• Text under study:
★ ★ ★ ★ ★ ★ ★
Chronic obstructive pulmonary
disease (COPD) is a descriptive medical
term for a number of similar overlapping diseases that include chronic
bronchitis, emphysema and some chronic asthma that has become resistant
to treatment. These conditions have in common a persistent and slowly
progressive pattern of symptoms such as shortness of breath, cough
and wheeze. In particular, on formal measurement they all share
reduced flow of air through the bronchial tubes, due to narrowing
or damage.
Chronic bronchitis
means having a cough with sputum for at least three months a year
for two consecutive years. In its mildest form this could simply
be a smoker’s cough in the morning with small amounts of
sputum. Severe chronic bronchitis, on the other hand, involves
a much greater degree of cough and sputum linked with shortness
of breath, wheeze and frequent episodes of acute bronchitis, especially
during the winter months. Chronic bronchitis relates to producing
excess amounts of phlegm with narrowing of breathing tubes.
Emphysema can be
more difficult to diagnose clinically until more advanced. The
symptoms are shortness of breath with wheeze and chest tightness.
They are caused by permanent damage to the small breathing tubes
and air sacs where oxygen and carbon dioxide are exchanged with
the blood.
Chronic bronchitis and emphysema often occur
in the same patient. Both conditions tend to start after the age
of 50 and are more common in men than women.
What causes COPD?
By far the most common cause is cigarette smoking.
★ ★ ★ ★ ★ ★ ★
• Data for analysis:
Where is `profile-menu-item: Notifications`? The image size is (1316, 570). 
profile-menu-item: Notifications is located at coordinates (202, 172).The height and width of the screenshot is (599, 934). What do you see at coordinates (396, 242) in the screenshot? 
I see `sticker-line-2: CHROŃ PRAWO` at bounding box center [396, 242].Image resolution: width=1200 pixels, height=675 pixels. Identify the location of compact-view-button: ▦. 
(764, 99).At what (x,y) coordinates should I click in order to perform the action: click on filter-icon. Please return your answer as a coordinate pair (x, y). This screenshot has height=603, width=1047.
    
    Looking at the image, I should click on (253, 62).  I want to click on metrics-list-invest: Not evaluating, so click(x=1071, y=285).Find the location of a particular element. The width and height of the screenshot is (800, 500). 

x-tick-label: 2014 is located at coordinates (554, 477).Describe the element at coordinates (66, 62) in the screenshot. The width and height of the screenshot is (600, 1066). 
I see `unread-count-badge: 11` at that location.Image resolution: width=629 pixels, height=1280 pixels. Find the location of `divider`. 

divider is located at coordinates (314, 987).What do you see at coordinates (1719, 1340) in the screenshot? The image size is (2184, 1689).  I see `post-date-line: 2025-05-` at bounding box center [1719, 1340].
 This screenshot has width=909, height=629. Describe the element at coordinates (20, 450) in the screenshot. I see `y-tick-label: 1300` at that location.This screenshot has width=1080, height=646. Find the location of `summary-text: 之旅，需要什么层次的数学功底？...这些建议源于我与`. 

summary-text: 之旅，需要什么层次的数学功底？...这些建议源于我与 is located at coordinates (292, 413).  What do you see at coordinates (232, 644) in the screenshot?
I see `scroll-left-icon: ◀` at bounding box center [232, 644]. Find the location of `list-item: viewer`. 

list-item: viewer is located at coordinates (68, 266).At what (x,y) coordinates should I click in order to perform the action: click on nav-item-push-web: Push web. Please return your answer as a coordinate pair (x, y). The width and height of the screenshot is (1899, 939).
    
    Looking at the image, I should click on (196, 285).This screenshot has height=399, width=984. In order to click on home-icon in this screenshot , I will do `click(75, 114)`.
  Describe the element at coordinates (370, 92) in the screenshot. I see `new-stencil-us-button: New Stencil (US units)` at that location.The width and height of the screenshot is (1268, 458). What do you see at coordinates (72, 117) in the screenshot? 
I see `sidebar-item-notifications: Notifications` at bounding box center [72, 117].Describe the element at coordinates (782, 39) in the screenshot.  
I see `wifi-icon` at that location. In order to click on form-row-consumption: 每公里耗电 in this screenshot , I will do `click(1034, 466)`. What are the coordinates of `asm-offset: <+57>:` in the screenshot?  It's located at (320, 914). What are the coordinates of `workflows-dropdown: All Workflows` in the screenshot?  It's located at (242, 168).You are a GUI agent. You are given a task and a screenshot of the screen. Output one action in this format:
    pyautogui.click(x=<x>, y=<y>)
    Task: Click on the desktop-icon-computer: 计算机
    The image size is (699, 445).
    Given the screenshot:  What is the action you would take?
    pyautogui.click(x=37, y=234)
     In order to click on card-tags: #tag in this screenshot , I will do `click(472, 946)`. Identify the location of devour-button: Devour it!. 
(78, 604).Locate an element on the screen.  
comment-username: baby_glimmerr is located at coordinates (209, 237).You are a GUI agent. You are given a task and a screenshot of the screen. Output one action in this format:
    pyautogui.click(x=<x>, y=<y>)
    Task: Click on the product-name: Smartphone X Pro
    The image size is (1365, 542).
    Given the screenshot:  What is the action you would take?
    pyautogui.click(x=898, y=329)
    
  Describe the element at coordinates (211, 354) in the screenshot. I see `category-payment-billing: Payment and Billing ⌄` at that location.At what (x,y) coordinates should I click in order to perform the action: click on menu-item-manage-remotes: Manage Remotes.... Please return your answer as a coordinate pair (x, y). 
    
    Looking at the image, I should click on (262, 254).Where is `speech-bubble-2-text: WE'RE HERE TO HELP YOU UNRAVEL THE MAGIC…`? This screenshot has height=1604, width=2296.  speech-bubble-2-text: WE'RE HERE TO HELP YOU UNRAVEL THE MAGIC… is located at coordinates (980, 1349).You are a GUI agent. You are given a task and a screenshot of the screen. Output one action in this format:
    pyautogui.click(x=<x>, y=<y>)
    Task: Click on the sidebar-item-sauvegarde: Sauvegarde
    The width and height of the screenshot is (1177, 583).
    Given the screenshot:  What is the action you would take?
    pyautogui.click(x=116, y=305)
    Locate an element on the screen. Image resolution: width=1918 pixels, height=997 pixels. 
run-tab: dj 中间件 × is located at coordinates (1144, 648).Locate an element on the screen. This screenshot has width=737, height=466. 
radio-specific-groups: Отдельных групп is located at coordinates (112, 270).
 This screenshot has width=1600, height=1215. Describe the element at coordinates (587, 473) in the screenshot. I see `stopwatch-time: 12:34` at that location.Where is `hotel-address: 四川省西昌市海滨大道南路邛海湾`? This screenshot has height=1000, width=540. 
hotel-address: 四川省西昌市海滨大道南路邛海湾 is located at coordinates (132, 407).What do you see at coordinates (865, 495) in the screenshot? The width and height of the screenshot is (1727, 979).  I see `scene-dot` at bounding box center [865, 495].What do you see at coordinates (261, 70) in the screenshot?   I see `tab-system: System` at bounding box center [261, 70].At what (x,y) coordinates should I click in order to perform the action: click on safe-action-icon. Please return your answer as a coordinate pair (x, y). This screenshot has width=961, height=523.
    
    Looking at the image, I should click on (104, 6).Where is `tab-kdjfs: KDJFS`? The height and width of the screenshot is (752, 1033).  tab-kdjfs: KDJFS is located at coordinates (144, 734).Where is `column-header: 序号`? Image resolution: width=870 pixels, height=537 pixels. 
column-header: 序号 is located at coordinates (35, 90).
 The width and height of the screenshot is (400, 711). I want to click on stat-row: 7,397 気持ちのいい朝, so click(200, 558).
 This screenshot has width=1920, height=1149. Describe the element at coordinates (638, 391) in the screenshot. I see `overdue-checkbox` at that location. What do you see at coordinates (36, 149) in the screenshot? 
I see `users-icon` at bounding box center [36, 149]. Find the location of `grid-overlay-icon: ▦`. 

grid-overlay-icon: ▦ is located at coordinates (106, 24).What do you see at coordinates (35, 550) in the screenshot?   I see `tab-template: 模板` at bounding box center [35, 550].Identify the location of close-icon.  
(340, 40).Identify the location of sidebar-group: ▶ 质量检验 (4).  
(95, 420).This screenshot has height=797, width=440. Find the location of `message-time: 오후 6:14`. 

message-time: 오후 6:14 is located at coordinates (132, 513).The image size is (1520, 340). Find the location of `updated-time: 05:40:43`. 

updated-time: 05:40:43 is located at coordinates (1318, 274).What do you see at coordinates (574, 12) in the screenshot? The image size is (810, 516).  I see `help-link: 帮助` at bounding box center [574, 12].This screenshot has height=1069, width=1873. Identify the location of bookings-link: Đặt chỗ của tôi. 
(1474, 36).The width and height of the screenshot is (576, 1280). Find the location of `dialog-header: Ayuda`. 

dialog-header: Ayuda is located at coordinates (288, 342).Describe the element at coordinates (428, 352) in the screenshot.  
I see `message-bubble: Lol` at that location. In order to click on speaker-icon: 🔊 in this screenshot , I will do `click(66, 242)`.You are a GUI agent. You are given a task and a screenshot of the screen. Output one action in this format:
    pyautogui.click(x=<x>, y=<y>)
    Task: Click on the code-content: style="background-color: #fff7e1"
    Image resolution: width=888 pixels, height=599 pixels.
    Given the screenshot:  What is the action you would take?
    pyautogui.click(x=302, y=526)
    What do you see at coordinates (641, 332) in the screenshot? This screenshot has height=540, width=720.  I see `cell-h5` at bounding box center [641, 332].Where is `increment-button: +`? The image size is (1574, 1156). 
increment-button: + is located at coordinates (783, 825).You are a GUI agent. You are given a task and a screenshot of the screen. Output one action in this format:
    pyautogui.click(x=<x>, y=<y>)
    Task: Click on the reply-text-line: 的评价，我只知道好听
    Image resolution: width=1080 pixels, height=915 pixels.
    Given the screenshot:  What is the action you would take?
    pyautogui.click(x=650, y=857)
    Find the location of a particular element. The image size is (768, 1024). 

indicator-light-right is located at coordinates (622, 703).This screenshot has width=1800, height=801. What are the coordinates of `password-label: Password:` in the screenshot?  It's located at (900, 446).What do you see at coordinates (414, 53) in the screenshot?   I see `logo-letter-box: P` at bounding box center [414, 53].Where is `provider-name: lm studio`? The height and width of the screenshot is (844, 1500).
★ ★ ★ ★ ★ ★ ★
• Activity list:
1. In the COPD text, how long must a cough with sputum last to count as chronic bronchitis?
2. Carry the COPD text forward from its final sentence.

• Answers:
1. At least three months a year for two consecutive years.

2.
Generally, the greater the tobacco exposure the greater the risk
of developing CPD. About 15% of smokers will develop symptoms
of COPD but what makes this group susceptible to cigarette smoke
compared with other smokers is not at present understood. Other
risk factors for COPD are working in dusty environments or, possibly,
living in industrialised large cities. Rarely, emphysema is a
result of a inherited deficiency of protective protein called
alpha-1—antitrypsin.
How common is it and how does it progress?
After the age of 50, COPD causes an increasing number
of visits to GPs and hospital - in one survey, 12% of all medical
hospital admissions were due to COPD.
The progression of COPD, while smoking continues,
is one of steady deterioration towards increasing disability and
death. In 1992 there were 26033 deaths in England and Wales from
COPD.
If patients stop smoking, symptoms and lung
damage remain largely unchanged. Unfortunately, damage to the
lung does not repair itself. But the progression to disability
does not occur, and any deterioration thereafter is slight and
no different from a non-smoker. Sometimes, if the main symptom
is cough and sputum, this may completely resolve.